*Exercise instructions*. Return the data below exactly, but only from the line containing "Юмор (78, 603)" through the line containing "19 (1653, 1019)", with both of those lines included.
#### Data listing
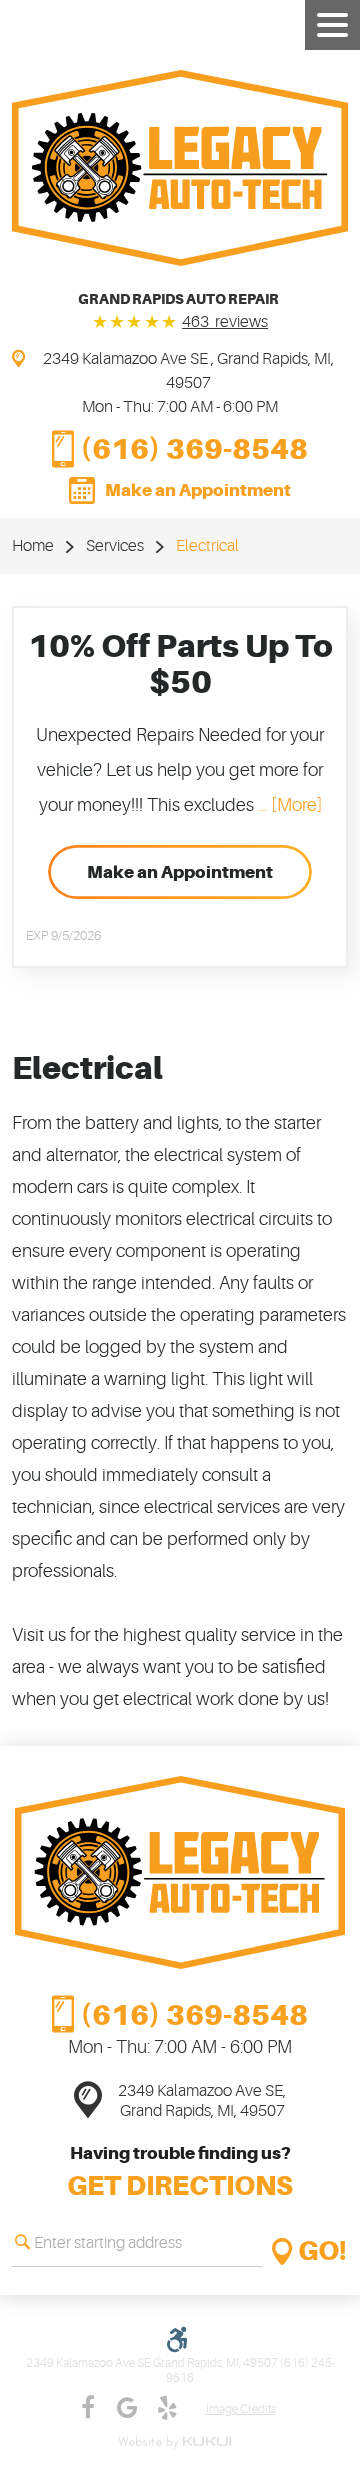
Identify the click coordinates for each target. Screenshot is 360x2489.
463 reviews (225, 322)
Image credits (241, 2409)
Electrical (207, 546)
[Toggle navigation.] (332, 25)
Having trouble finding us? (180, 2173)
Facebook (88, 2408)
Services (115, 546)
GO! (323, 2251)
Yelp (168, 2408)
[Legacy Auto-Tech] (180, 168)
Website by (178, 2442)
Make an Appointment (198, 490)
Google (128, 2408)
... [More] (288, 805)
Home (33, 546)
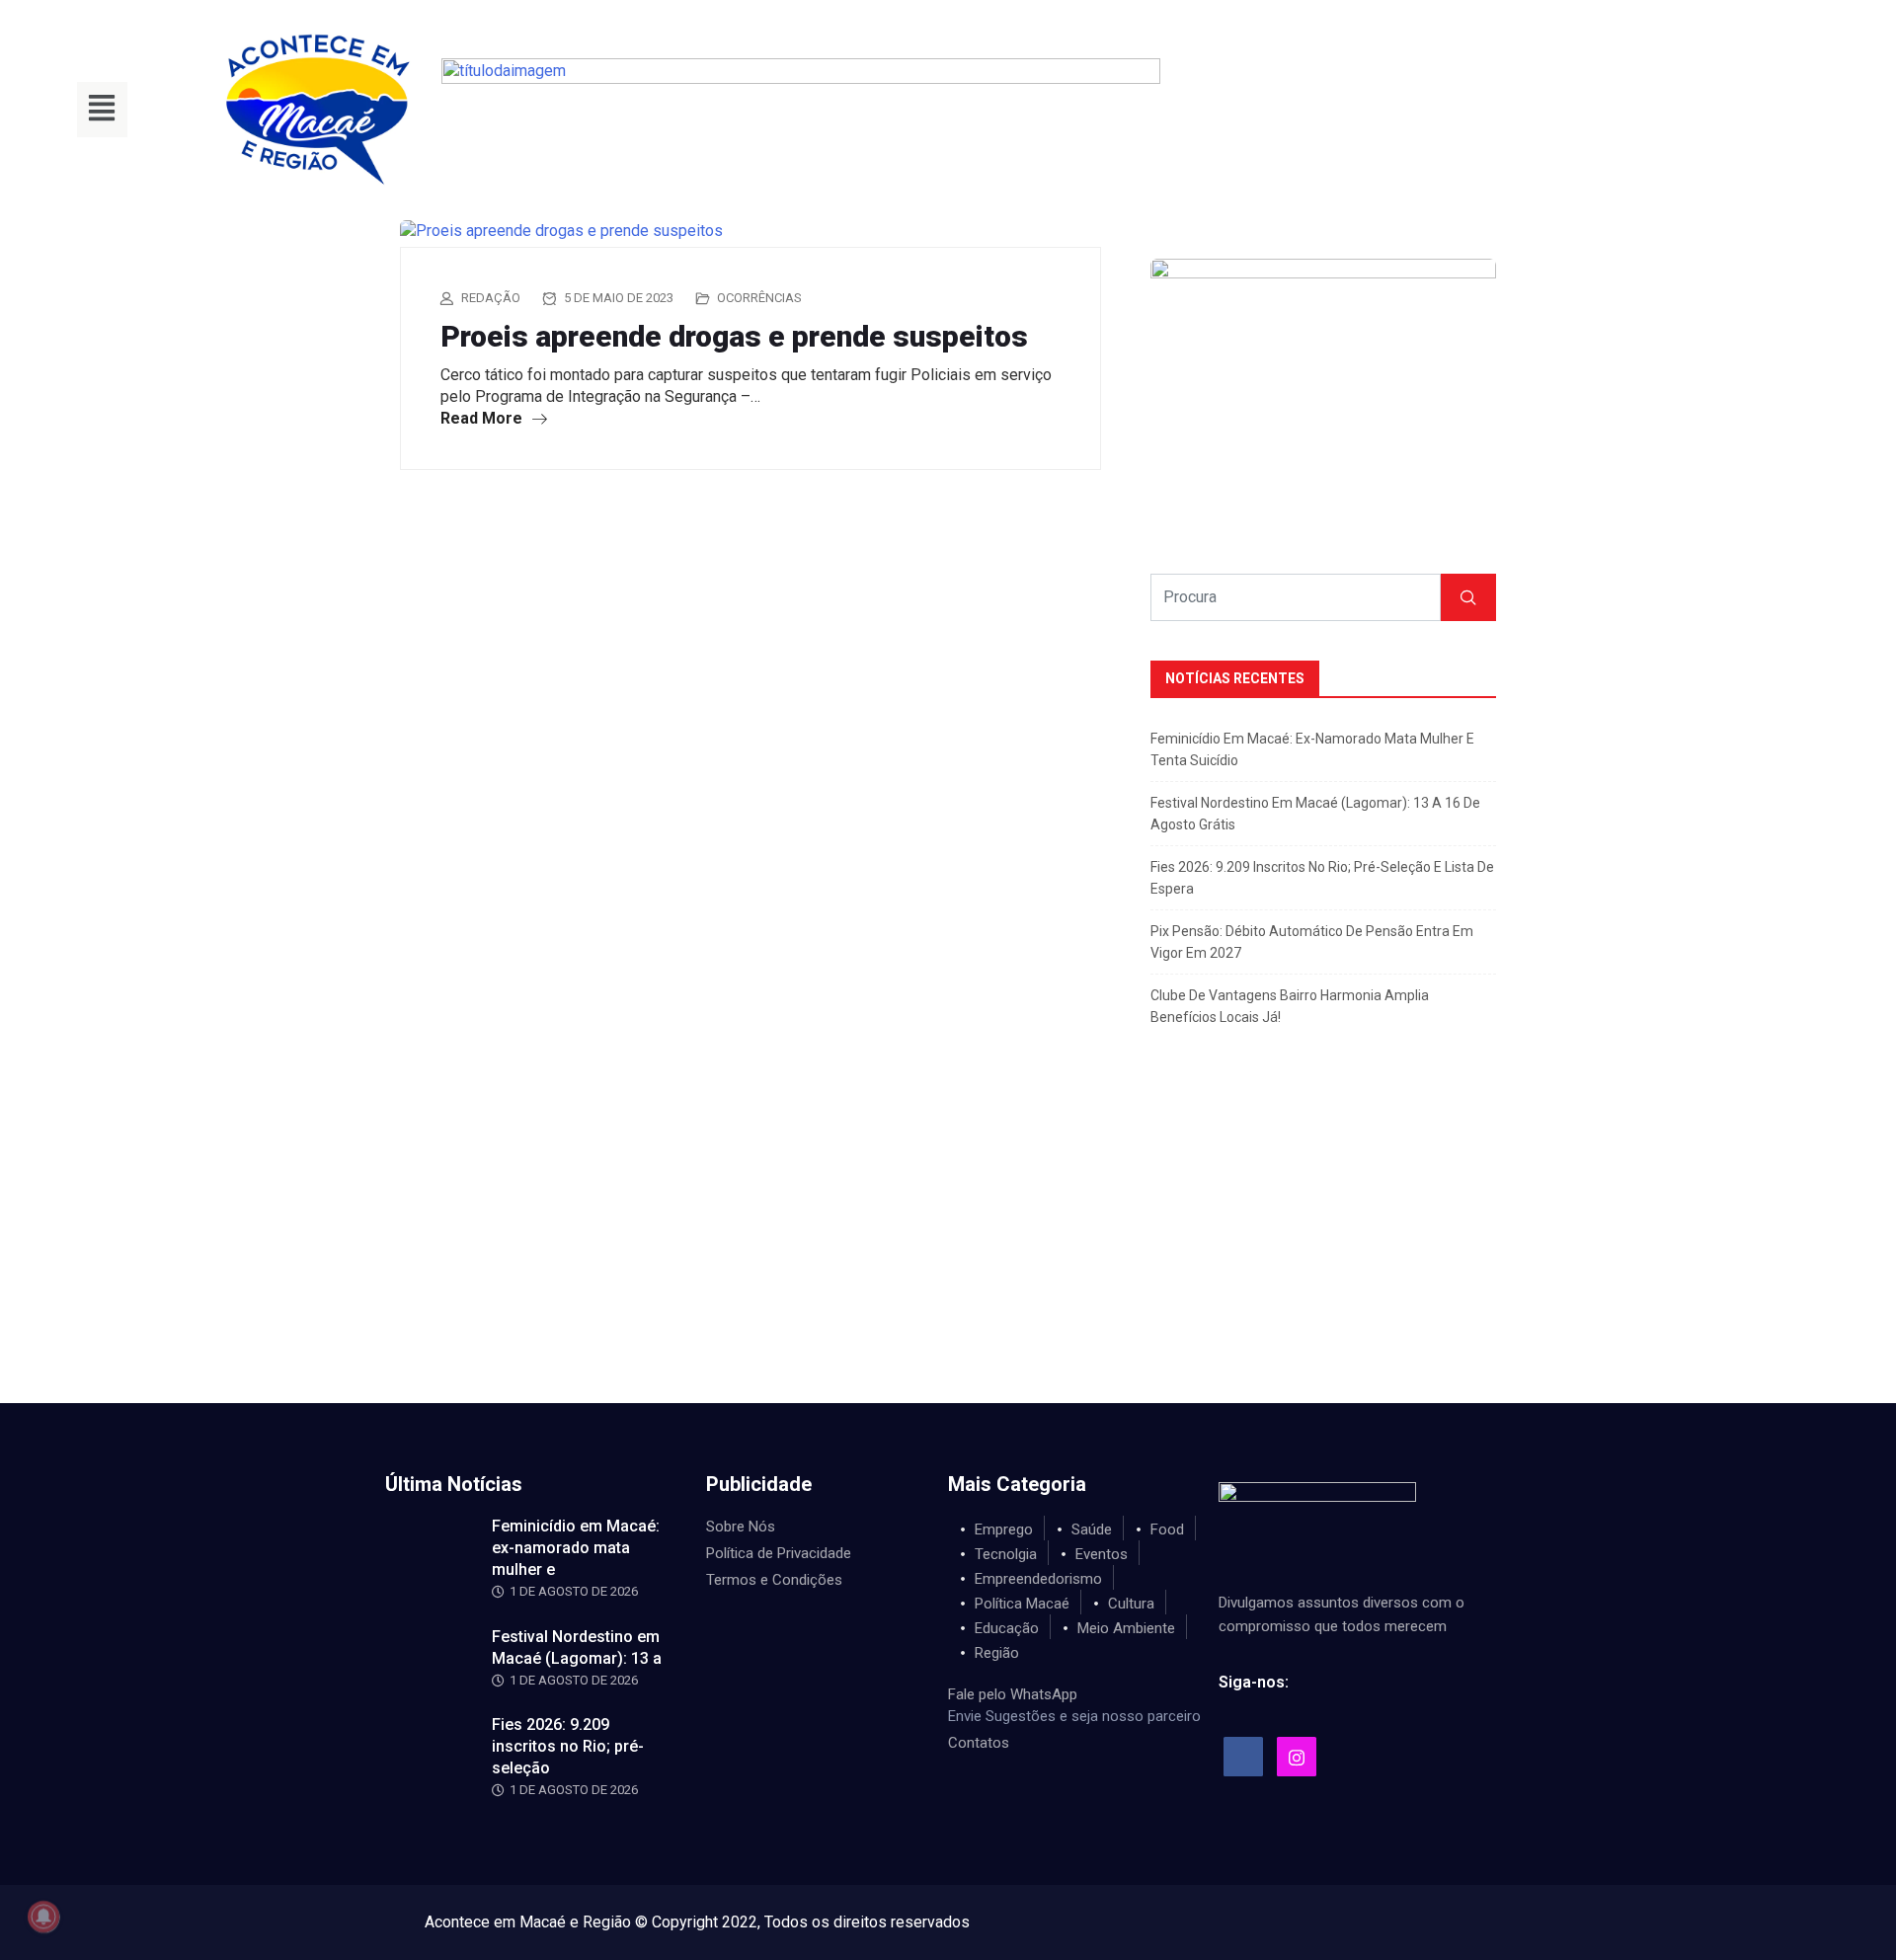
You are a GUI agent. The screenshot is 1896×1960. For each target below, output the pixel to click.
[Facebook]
########
#### Data listing
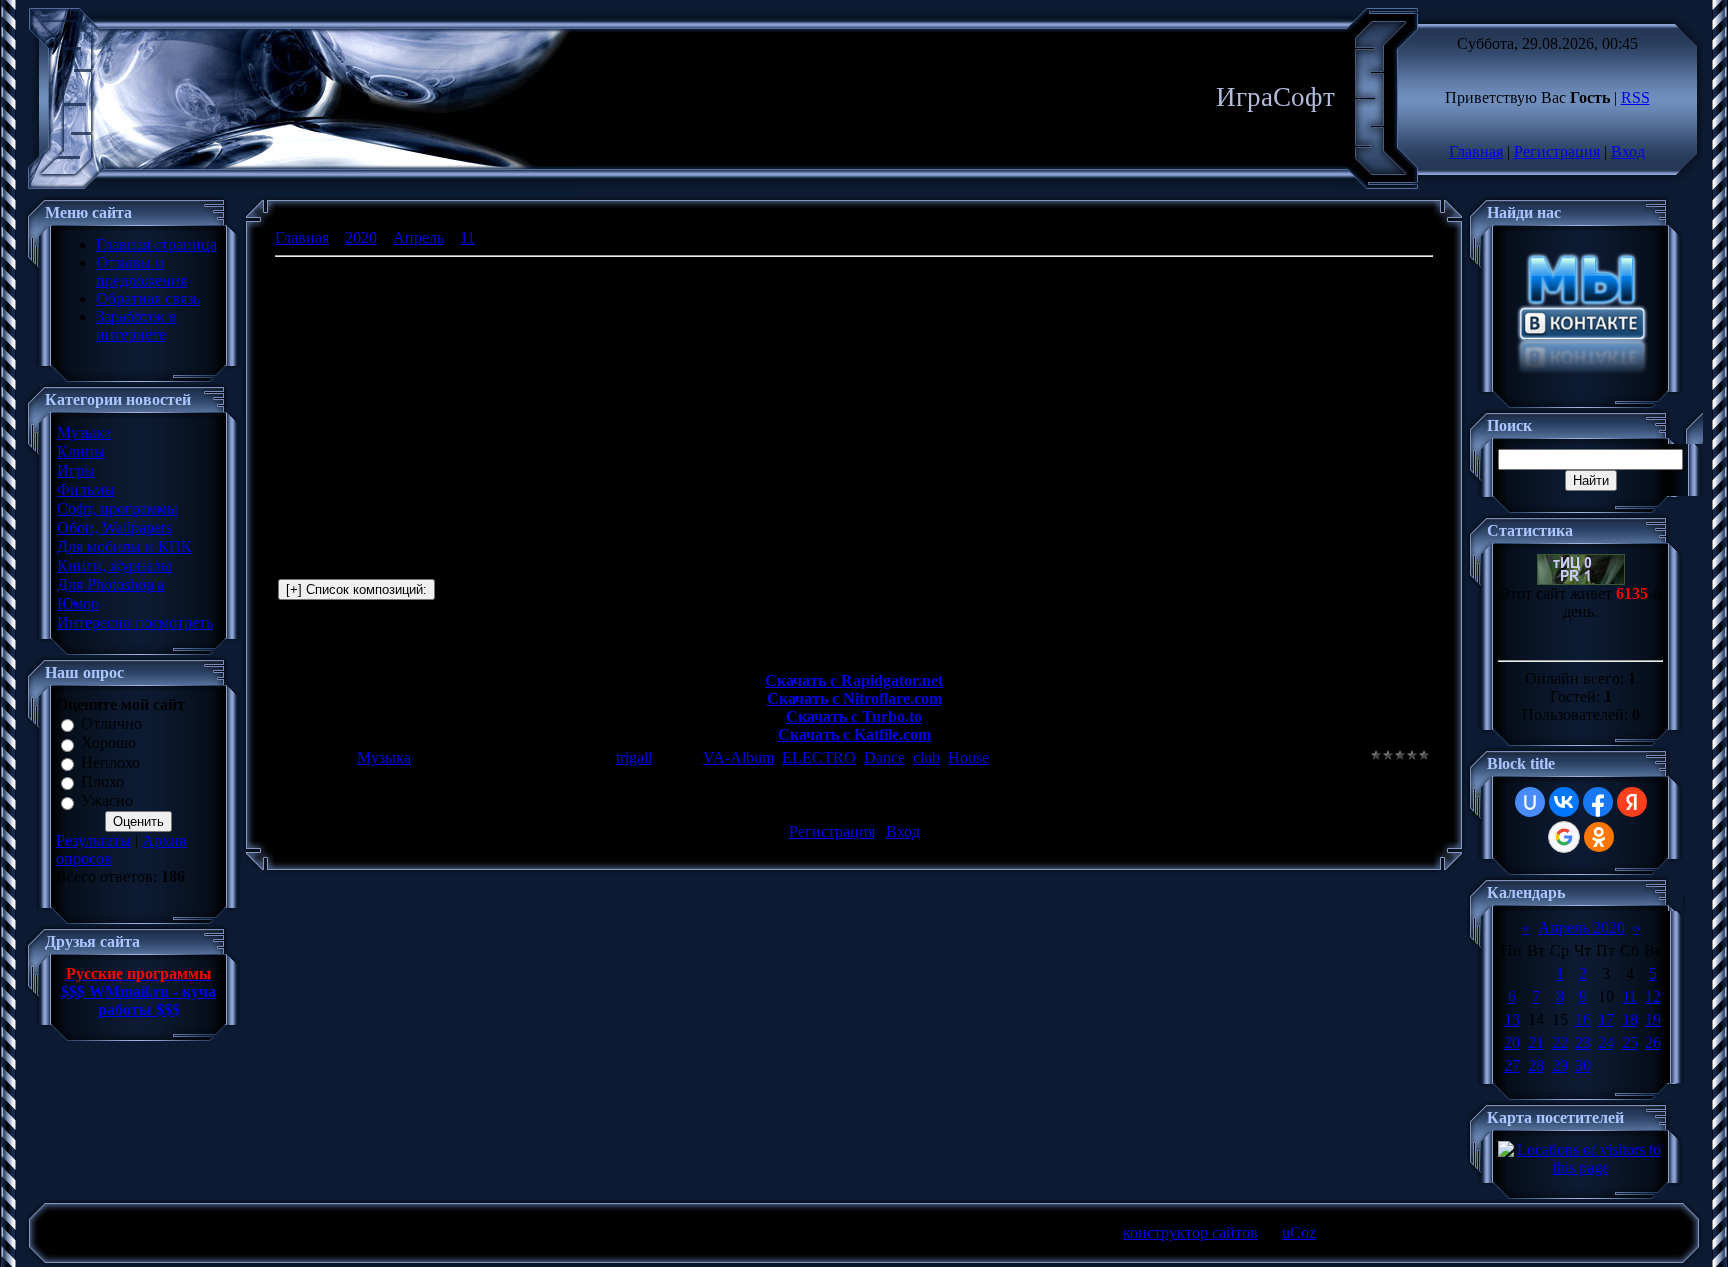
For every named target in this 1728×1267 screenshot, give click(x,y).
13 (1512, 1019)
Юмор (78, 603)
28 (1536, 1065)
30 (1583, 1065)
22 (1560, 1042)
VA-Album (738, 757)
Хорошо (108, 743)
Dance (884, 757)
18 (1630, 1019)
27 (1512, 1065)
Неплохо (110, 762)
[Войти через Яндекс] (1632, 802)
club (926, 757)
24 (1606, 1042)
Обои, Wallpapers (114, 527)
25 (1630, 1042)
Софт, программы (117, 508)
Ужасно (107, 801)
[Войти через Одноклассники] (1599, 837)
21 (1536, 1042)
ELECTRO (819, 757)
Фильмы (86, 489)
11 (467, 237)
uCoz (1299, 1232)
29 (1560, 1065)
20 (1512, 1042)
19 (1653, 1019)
########
*Finished task*.
Юмор (78, 603)
28 (1536, 1065)
30 (1583, 1065)
22 (1560, 1042)
VA-Album (738, 757)
Хорошо (108, 743)
Dance (884, 757)
18 (1630, 1019)
27 (1512, 1065)
Неплохо (110, 762)
[Войти через Яндекс] (1632, 802)
club (926, 757)
24 (1606, 1042)
Обои, Wallpapers (114, 527)
25 (1630, 1042)
Софт, программы (117, 508)
Ужасно (107, 801)
[Войти через Одноклассники] (1599, 837)
21 (1536, 1042)
ELECTRO (819, 757)
Фильмы (86, 489)
11 (467, 237)
uCoz (1299, 1232)
29 (1560, 1065)
20 (1512, 1042)
19 (1653, 1019)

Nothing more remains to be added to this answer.